According to Mr Pickering, a key obstacle is giving budget holders evidence that they will see the “save” part after they’ve spent. “If I wanted to try to prove a new drug prevents a stroke, or helps with angina, then there are tens of thousands of people in the region who I can recruit into the study, and very quickly you’ll have an outcome,” he says.
“Nobody’s ever going to have tens and thousands of people with an infected joint replacement to do a study. So the challenge is trying to make a case as to why you should try something different that might cost a little bit more money, and justify it. Because it’s a very easy retort for anybody who is holding a budget to say: ‘Show me the evidence’.”
He suggests the way to overcome this is, essentially, to build a business case. “The way that you have that conversation is very much framing it as: ‘We’ve identified we have a problem, the size of the problem is this, if we were to reduce that by this percentage, this is how much money it would save.’ The business case must include close evaluation of the change in practice, so very good audit is essential.”
A powerful reason
Mr Pickering feels arguing for the use of new products in wound care may actually be easier than in some other spheres.
“Wound care is very much multidisciplinary, so nursing staff are aware of oozy, difficult wounds when they’re changing dressings several times a week, and the outreach teams are having to see people repeatedly.

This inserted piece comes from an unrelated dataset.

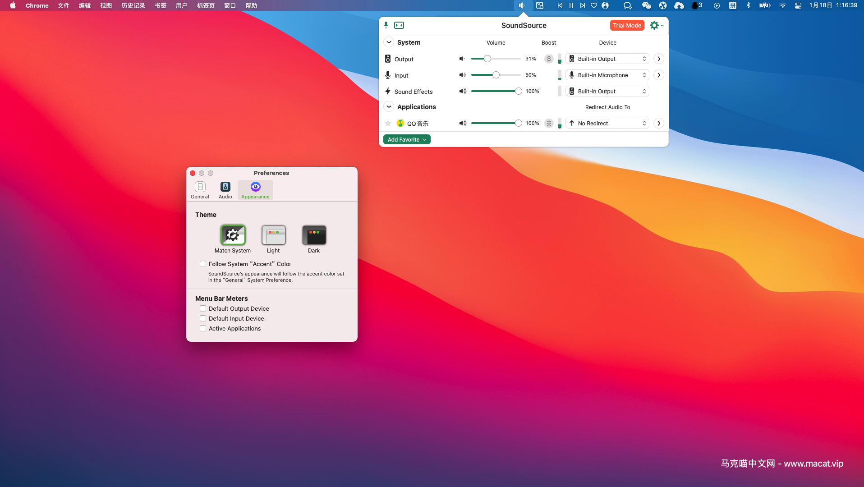Click the pin icon in SoundSource
This screenshot has width=864, height=487.
pyautogui.click(x=386, y=25)
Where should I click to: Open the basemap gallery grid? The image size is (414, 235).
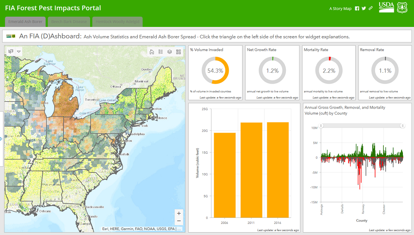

So I think everybody feels it’s a better situation if you have a dressing that you leave undisturbed for five days, for instance.
“When it’s just one [professional] group saying we need to do this, it’s difficult; when other groups are all saying the same thing, then it makes it a very powerful reason to change, which influences opinion.”
He adds: “And of course if negative pressure dressings were widely accepted in orthopaedics as a good thing to do with difficult wounds, there would be an argument to use it elsewhere.”